■ OBJECTIF 1 ■
Dans le listing, recopiez à l'identique les lignes qui vont de celle contenant "Given: Click red" jusqu'à celle contenant "tap(305, 1400)", ces deux lignes comprises.

Dans un billet qu’elle livre à la plateforme Dazed Beauty, la spécialiste du futur Geraldine Wharry imagine avec fantaisie l’humain “ renouer avec ses instincts primordiaux d’amour et d’acceptation. Avec le pouvoir de concevoir notre futur idéal, nous sommes présentés avec un menu : de la créature florale à la fée, en passant par les poils de plumes, aux couleurs de peau brillantes et structurées, ou tout simplement en restant neutre. Le choix nous appartient. Le courage de vous exprimer à travers tout changement sociétal, économique et culturel que l’avenir peut présenter. Dans un monde complexe de styles, de tatouages ​​et de signifiants tribaux, le maquillage est désormais classé comme une langue avec son propre dictionnaire.”

Si elle a raison, les filtres et make up 3D deviendront l’ode d’un humanisme élevé et sophistiqué, libéré de tout jugement et regard des autres. Sinon, nous continuerons d’être martyrs du sentiment d’insécurité grandissant déployé de manière toujours plus agressive par le microcosme de ceux qui font la mode et la beauté. Ines Marzat alias Ines Alpha, artiste 3D longtemps directrice artistique pour de nombreuses marques de cosmétiques, nous rappelle que tout cela est le joug des “ magazines et marques qui renforcent les standards uniques et rigides de beauté populaire. A la retouche s’ajoute désormais la chirurgie esthétique et les méthodes sportives et diététiques extrêmes rendant ces standards de plus en plus inatteignables.”

Car quand l’idée d’un monde fantasmagorique nous semble trop spéculative, on se souvient subitement qu’ il a fallu moins de 3 ans à Facetune, l’application créatrice de filtres automatisés en temps réel rachetée par Snapchat puis Instagram (et Facebook) pour nous habituer à interagir sous l’apparence d’un chien ou à vomir des arcs-en-ciel. Il n’est pas un ado qui ne pratique pas le rituel du filtre pour s’exprimer via les réseaux sociaux. Plus vicieux encore : lèvres pulpeuses , nez affiné et regard agrandi; 1 filtre sur 3 a pour vocation de rapprocher le physique de son utilisateur des critères de beauté eurasiens, sans parler d’éclaircissement de la peau et des yeux.

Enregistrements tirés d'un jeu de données
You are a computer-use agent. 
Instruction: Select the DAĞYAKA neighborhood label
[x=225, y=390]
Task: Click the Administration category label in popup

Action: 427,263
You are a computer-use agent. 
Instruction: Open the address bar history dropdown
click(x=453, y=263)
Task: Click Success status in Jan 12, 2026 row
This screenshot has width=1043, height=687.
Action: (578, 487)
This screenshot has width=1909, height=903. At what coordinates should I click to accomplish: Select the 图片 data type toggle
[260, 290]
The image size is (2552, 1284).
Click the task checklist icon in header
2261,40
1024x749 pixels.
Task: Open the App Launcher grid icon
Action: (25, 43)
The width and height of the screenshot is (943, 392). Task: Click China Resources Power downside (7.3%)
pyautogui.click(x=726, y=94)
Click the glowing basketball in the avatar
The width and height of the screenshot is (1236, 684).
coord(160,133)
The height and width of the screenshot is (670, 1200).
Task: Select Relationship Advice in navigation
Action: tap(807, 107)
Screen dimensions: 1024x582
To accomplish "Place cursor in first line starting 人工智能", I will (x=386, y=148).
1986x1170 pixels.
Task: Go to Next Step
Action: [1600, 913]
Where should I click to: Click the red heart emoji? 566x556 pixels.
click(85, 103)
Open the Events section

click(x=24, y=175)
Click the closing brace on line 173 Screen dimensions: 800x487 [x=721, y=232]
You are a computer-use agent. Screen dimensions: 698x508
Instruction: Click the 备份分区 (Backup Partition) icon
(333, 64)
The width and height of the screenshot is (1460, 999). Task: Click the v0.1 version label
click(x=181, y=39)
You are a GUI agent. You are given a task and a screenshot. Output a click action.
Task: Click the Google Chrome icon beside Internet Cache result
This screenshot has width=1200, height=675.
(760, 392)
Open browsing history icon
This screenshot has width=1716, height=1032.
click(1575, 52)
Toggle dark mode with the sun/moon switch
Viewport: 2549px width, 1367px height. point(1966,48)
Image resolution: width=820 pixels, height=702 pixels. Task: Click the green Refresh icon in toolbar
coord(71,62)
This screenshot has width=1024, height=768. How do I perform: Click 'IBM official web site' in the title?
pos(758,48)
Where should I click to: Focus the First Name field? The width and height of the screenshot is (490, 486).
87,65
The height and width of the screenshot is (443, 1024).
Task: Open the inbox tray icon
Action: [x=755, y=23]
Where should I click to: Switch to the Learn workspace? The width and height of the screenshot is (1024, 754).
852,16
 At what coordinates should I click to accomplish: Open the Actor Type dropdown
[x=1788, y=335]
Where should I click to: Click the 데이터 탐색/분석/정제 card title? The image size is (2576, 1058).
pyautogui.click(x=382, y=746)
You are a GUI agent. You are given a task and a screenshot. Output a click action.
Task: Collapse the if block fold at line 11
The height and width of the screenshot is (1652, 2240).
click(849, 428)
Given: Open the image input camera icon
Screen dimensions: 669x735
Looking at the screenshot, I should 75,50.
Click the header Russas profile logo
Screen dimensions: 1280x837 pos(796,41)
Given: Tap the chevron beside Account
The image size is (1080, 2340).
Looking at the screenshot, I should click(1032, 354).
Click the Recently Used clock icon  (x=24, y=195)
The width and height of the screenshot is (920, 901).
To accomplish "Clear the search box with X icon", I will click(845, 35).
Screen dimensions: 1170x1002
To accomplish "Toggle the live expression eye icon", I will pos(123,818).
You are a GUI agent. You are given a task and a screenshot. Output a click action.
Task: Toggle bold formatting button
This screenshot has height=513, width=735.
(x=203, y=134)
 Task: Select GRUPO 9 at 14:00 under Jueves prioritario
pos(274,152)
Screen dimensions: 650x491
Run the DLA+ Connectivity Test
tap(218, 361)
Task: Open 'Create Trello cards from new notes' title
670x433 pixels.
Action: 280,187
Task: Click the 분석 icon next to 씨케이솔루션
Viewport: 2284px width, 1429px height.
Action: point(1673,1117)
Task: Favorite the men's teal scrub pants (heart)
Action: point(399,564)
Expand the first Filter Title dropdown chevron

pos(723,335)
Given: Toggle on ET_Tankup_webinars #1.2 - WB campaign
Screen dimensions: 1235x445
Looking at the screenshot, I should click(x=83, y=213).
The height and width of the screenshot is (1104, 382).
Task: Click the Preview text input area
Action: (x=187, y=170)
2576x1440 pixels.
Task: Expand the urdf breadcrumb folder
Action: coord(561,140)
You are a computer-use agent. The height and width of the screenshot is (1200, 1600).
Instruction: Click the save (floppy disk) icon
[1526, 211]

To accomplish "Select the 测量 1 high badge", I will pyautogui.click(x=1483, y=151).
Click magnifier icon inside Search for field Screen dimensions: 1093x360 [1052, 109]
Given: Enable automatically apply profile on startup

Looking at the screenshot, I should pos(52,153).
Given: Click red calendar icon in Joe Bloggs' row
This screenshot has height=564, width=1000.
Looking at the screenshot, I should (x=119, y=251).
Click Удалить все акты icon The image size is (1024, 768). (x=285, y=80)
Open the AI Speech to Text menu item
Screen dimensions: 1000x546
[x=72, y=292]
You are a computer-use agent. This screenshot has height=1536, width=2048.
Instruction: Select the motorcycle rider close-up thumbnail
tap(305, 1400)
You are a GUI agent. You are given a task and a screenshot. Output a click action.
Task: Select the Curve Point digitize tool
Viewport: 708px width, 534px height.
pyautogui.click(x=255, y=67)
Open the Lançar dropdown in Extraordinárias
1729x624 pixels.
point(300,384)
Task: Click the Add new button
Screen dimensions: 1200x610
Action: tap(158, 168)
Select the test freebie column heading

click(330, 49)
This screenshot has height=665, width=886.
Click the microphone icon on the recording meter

■ OBJECTIF 2 ■
D'après le texte sur les filtres de beauté, quelle proportion des filtres cherche à rapprocher le physique de l'utilisateur des critères de beauté eurasiens ?

■ RÉPONSE ATTENDUE 1 ■
Given: Click red calendar icon in Joe Bloggs' row
This screenshot has height=564, width=1000.
Looking at the screenshot, I should (x=119, y=251).
Click Удалить все акты icon The image size is (1024, 768). (x=285, y=80)
Open the AI Speech to Text menu item
Screen dimensions: 1000x546
[x=72, y=292]
You are a computer-use agent. This screenshot has height=1536, width=2048.
Instruction: Select the motorcycle rider close-up thumbnail
tap(305, 1400)

■ RÉPONSE ATTENDUE 2 ■
Un filtre sur trois.